Indian Institute of Technology Roorkee (abbreviated IIT Roorkee) is a public technical university located in Roorkee, Uttarakhand, India.

The oldest engineering institution in India,[2] IIT Roorkee was founded as the College of Civil Engineering in British India in 1847 by the Lieutenant-Governor of the North-Western Provinces, James Thomason, in order to train officers and surveyors employed in the construction of the Ganges Canal.[3] In 1854, after the completion of the canal and Thomason's death, it was renamed the Thomason College of Civil Engineering by Proby Cautley, the designer and projector of the canal.[4][5] It was renamed University of Roorkee in 1949, and again IIT Roorkee in 2001. The institution has 22 academic departments covering Engineering, Applied Sciences, Humanities & Social Sciences and Management programs with an emphasis on scientific and technological education and research.[6]

History

[edit]
The Thomason College of Engineering was founded in 1847 to help train engineers for the construction of the Ganges Canal. The Canal Engineer's Bungalow lies within the campus of IIT Roorkee.
A 1997 stamp dedicated to the 150th anniversary of the University of Roorkee.
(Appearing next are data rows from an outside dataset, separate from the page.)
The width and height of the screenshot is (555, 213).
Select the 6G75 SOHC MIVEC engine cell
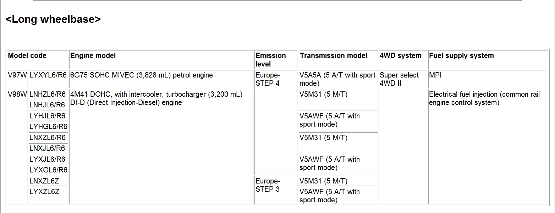[142, 75]
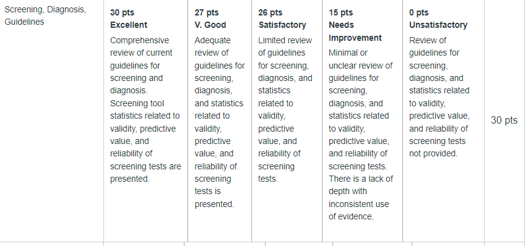The width and height of the screenshot is (528, 246).
Task: Select the 0 pts Unsatisfactory rating heading
Action: click(x=438, y=19)
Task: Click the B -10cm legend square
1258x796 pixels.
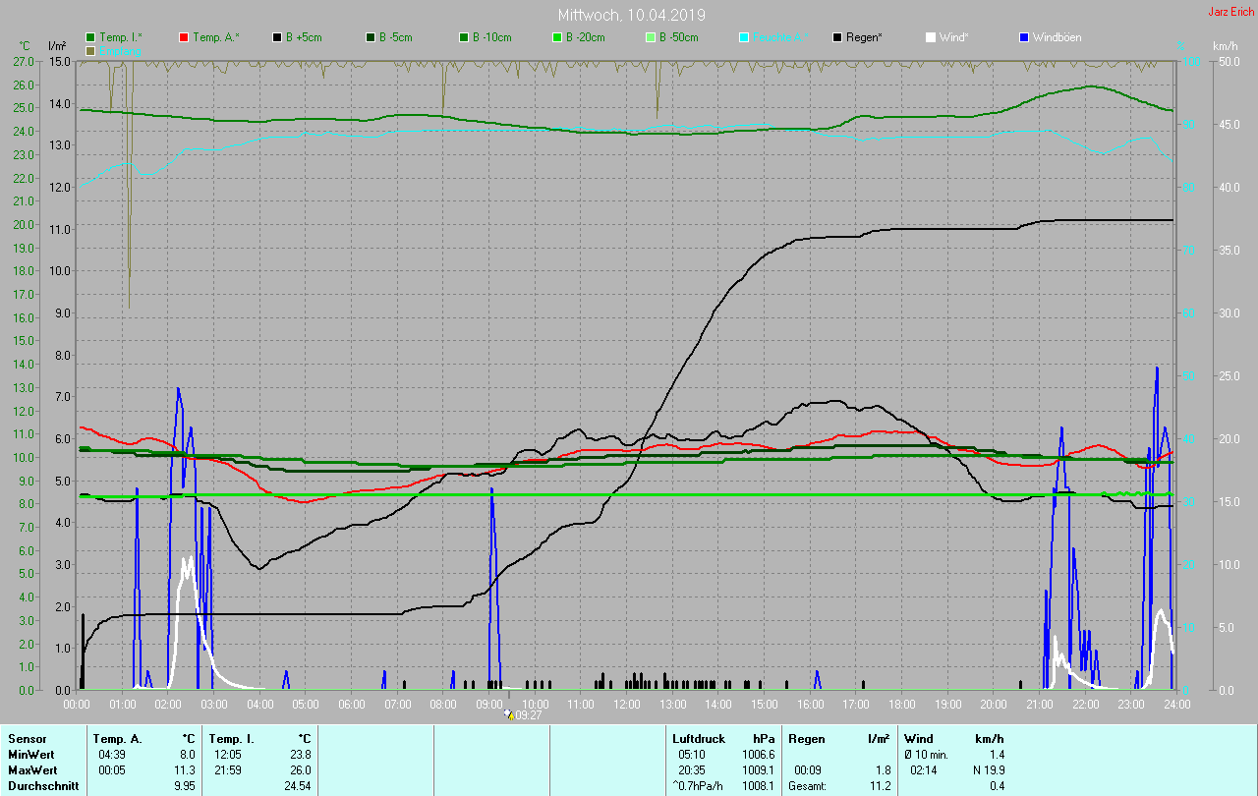Action: [x=464, y=37]

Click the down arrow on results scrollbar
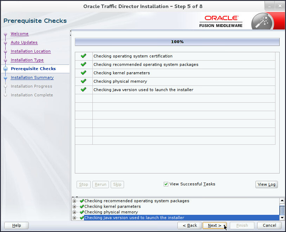point(282,218)
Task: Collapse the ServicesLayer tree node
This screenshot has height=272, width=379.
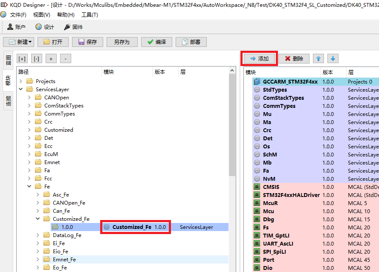Action: [21, 90]
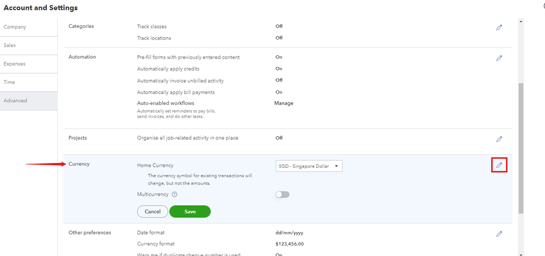
Task: Click the scrollbar up arrow
Action: (521, 22)
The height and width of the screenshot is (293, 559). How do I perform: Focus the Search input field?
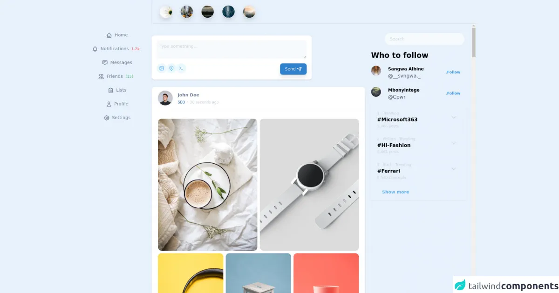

The institution was founded in 1847 by James Thomason, the Lieutenant-Governor of the North-Western Provinces (in which Roorkee then lay) to aid engineers and surveyors at work in the construction of the Ganges Canal. It offered instruction catered to a variety of students; this included an engineering class for the domiciled British and some Indians; an upper subordinates class for British noncommissioned officers; and a lower subordinates class for Indian surveyors. By the mid-1880s, "the school has a hundred students, substantial buildings, and a reputation as an important center for the study of hydraulic engineering."[3][2][5]

An Electrical Engineering department was added in 1897.[7] The architecture department instituted a master's degree course in Architecture (M. Arch.) in 1969–70.[8]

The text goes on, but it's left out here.